Even for anyone still critical of the judge’s decision, I don’t think it’s possible to offer any justification for the mom taking off with the kid. Unfortunately, she’s becoming something of a right wing cause célèbre up here – a defiant soul standing up against an invasive, socialist nanny state. “Traditional medicine” is evil too, of course – I guess because it’s based on science.

Yeah, well, it’s all those greedy drug companies. You know, they’re not interested in really curing diseases and there’s only a 95 percent chance this kid will survive his cancer if he has chemo.

Most of the folks I’ve come into contact with who are big on trashing modern medicine in lieu of supporting woo woo new age baloney aren’t typically what you would describe as right wing. Not that they really fit in with most left wing folks I know either.

Odesio

Just on that note, the mother is making the choice for the father by running off, so that aspect isn’t right either.

It’s not clear to me that the father has been helpless in this case and that he doesn’t know how to help find the child.

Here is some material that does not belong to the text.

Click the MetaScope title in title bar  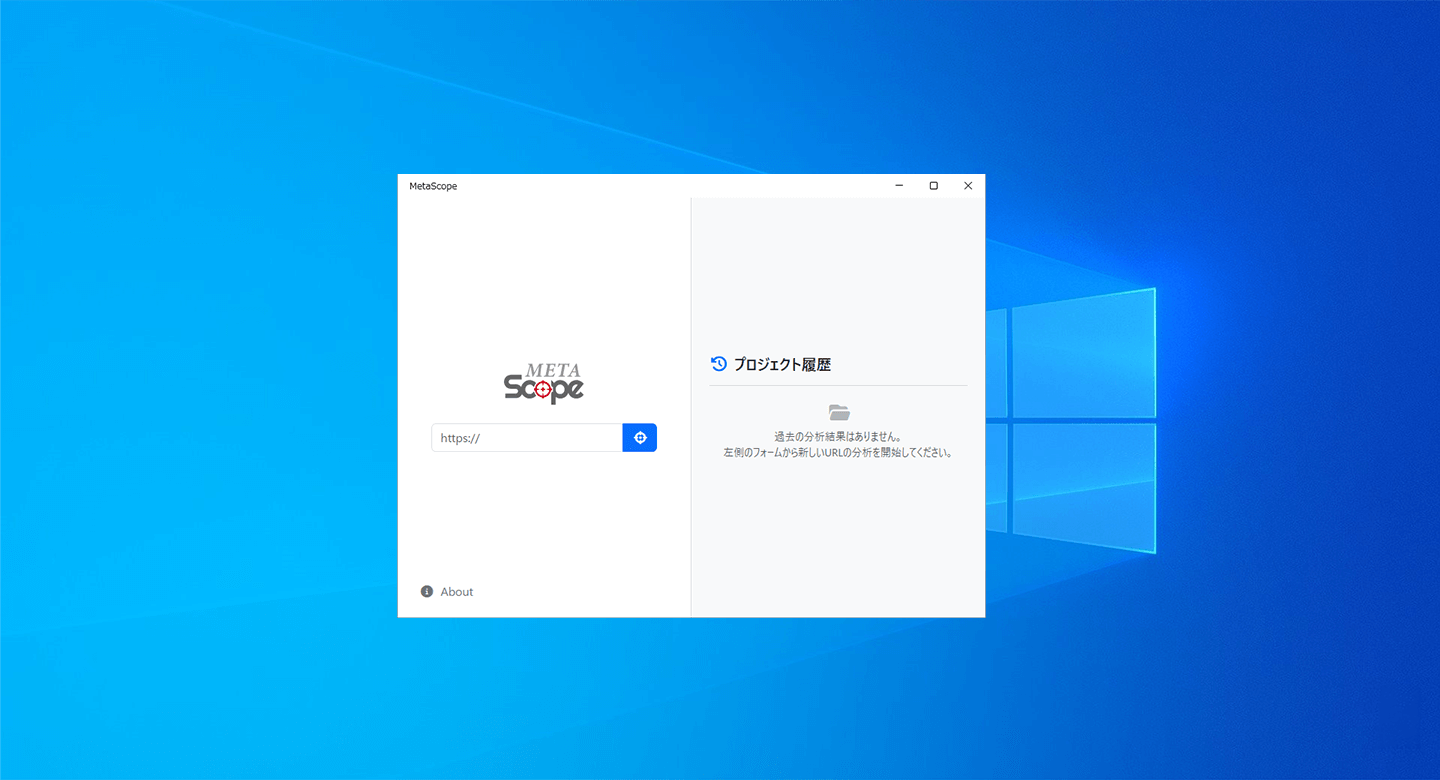pos(433,186)
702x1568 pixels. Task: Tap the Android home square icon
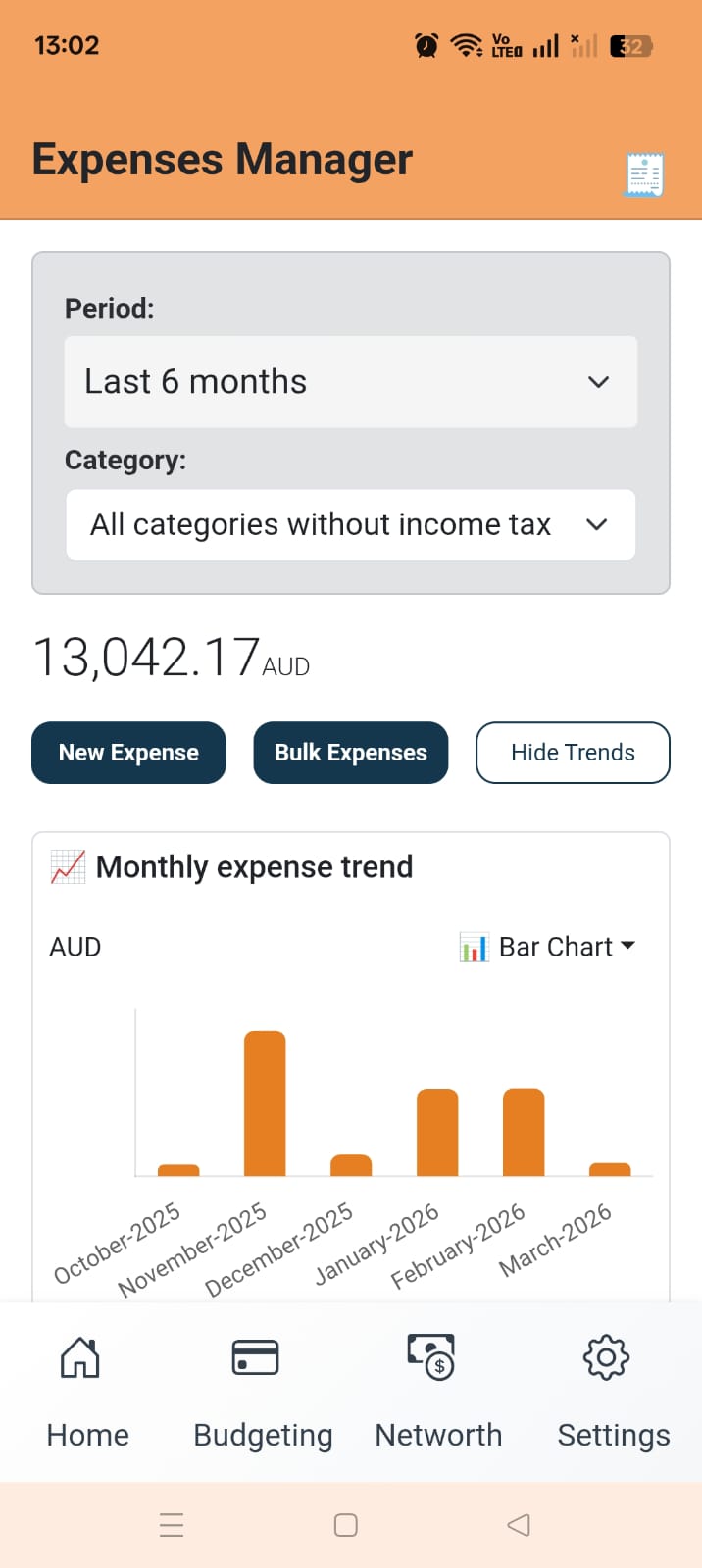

More than a “right-wing” cause celebre, from what I’ve seen this is an alt med and libertarian opportunity to blast the evil Big Pharma Medical Establishment and Big Government. If the child dies because of parental neglect, that’s acceptable collateral damage to them (you can also be sure that if the child dies after quack therapies have been administered, the woo crowd will blame his death on his briefly having gotten mainstream treatment).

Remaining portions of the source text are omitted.